Doubts remain on North Korea role in Sony attack

Even after Washington pointed the finger at North Korea for the massive cyberattack on Sony Pictures, some experts say the evidence is far from clear cut.
President Barack Obama earlier this month took the unusual step of naming North Korea for the crippling attack, while promising that the United States would "respond proportionately" after the FBI said evidence pointed to Pyongyang.
But a number of cybersecurity specialists argue that links to North Korea are uncertain, and that some evidence leads elsewhere.
"I'm skeptical about the claim and I would be even more skeptical that the North Koreans did it on their own without help from a third party or government," said John Dickson, a former air force intelligence officer who is now a partner in the cybersecurity firm Denim Group.
The North Koreans "certainly have the will to poke us in the eye," but "don't have the critical mass skills of other nation states" to carry out an attack of this kind, Dickson told AFP.
Security technologist Bruce Schneier of Co3 Systems, also a fellow at Harvard's Berkman Center, said he also doubts the role of North Korea.
"The truth is we don't know," he said. "There are facts that are classified and not being released."
Schneier added that "even if we don't know (who is responsible), it makes sense for us to pretend we know because it serves as a warning to others."
In a blog post, Schneier said that "clues in the hackers' attack code seem to point in all directions at once... this sort of evidence is circumstantial at best. It's easy to fake, and it's even easier to interpret it incorrectly."
North Korea has been seen as the source of the malware, presumably due to anger at the cartoonish portrayal of the Pyongyang communist regime in the comedy film "The Interview."
But a linguistic-based analysis of the malware by the Israeli-based security firm Taia Global said the native language of the hackers appeared to be Russian, not Korean.
The study concluded that the software authors were not native English speakers, and that the translation errors pointed away from the Koreans.
"We tested for Korean, Mandarin Chinese, Russian and German," the report said. "Our preliminary results show that Sony's attackers were most likely Russian, possibly but not likely Korean and definitely not Mandarin Chinese or German."
- Classified intelligence -
Security experts note that it is relatively easy for hacker to route their attacks through third parties to fake their location and that is nearly impossible to conclusively show the source of an attack.
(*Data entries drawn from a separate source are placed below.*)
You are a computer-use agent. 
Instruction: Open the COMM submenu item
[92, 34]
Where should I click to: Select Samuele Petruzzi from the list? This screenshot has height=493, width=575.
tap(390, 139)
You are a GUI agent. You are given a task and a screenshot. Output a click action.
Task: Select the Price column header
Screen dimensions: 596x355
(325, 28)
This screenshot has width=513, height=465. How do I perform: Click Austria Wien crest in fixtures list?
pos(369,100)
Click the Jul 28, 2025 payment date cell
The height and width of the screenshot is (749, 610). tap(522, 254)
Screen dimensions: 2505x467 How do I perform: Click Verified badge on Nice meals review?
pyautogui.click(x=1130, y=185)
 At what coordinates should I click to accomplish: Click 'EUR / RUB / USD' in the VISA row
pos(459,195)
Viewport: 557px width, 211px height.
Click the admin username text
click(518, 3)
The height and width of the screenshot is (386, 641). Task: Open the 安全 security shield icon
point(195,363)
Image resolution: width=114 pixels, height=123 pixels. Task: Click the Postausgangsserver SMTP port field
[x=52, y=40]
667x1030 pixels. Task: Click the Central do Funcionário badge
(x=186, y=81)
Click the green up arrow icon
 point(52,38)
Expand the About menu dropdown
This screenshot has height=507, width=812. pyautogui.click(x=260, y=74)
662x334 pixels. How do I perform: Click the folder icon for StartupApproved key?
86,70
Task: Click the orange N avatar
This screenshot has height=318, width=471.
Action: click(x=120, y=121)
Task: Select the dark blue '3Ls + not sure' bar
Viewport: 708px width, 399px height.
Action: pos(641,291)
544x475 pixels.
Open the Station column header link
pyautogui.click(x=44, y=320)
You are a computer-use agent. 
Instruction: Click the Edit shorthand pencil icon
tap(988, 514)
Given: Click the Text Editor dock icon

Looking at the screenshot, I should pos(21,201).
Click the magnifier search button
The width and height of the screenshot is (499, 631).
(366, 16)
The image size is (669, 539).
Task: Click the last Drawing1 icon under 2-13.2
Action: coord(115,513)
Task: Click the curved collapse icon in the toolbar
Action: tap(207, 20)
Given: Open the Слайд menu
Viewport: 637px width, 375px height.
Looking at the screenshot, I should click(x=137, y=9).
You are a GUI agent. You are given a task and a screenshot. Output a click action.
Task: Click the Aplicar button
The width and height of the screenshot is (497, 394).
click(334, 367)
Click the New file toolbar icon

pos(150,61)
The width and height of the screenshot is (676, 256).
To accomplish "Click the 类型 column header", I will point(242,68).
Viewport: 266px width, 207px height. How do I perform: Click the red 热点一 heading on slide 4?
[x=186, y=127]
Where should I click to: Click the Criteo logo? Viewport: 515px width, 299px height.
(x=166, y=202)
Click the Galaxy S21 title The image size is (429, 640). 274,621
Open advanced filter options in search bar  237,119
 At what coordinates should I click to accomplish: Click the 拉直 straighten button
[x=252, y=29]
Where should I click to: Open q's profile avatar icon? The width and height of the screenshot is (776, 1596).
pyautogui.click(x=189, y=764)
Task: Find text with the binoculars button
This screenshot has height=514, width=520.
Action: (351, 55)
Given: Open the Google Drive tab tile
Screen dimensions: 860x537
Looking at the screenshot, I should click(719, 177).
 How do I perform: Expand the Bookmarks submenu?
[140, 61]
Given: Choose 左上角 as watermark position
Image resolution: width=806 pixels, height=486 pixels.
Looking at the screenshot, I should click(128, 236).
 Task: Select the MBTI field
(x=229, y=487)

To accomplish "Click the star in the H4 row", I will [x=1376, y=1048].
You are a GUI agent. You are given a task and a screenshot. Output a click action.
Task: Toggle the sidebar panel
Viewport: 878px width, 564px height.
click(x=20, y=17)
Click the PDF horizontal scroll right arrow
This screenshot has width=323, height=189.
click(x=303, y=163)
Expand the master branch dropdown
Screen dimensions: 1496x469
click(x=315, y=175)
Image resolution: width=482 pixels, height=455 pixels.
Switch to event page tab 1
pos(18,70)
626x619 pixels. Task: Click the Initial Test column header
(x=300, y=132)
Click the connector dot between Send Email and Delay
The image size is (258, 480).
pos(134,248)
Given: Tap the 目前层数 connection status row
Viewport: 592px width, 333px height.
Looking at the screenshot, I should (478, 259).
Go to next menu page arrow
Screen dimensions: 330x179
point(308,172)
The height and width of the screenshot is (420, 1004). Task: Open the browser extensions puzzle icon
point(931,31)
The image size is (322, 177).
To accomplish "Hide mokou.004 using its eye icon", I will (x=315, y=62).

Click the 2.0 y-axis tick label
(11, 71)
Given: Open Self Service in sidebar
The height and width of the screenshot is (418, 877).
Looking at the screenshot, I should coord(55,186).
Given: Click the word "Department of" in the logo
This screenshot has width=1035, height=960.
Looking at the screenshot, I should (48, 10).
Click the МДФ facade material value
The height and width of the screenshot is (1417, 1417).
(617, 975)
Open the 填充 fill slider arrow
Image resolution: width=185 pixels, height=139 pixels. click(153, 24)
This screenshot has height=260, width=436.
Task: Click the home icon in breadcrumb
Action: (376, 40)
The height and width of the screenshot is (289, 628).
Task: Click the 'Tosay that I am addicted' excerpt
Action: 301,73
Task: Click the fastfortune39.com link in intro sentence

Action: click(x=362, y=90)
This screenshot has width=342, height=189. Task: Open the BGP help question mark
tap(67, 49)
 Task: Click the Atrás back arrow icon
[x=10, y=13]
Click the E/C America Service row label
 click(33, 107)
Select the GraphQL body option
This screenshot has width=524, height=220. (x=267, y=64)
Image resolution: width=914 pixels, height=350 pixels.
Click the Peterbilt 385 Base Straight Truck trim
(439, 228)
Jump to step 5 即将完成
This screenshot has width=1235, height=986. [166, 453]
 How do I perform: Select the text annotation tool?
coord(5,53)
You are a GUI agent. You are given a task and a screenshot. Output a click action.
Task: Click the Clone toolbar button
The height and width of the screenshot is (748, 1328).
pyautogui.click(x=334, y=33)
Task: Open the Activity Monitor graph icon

And Dickson notes that Washington is unlikely to reveal its intelligence sources in the Sony case "because the next set of attackers would change their tactics" to avoid detection.
Johannes Ullrich, dean of research at the SANS Technology Institute, said the attacks could have been carried out by independent hacker groups, possibly with help or direction from North Korea.
"Sometimes state actors use the hacker groups and stay at arm's length, but are helping these groups," he told AFP.
The free flow of information among hacker groups and rogue nations could mean multiple parties were involved, Ullrich said.
He noted that the Sony attack "did not require a high level of sophistication, but what it required was persistence, to find the weak spot to get in."
- Contract hackers -
Researcher Robert Graham at Errata Security said if North Korea had a role in the attacks, it may have been through outside hackers.
"North Korean hackers are trained as professional, nation state hackers," Graham said in a blog post.
"North Korea may certainly recruit foreign hackers into their teams, or contract out tasks to foreign groups, but it's unlikely their own cybersoldiers would behave in this way."
Other experts argue that the Obama administration would not publicly name North Korea unless it had solid evidence.
"I'm amazed that people continue to have doubts," said James Lewis, a cybersecurity researcher at the Center for Strategic and International Studies. "People love conspiracy theories."
Lewis said US intelligence has the capability to locate the source of the attacks, and there is no domestic political need to blame North Korea.
"The intelligence community would never have let (Obama) stick his neck out on this unless they had a high degree of confidence about this," he said.
Paul Rosenzweig, a former US Homeland Security official who now heads a consulting group, said "it is worth considering the opposing view."
"In the post-Watergate/post-Snowden world, the (government) can no longer simply say 'trust us,'" he wrote in a post on the Lawfare blog.
"Not with the US public and not with other countries. Though the skepticism may not be warranted, it is real."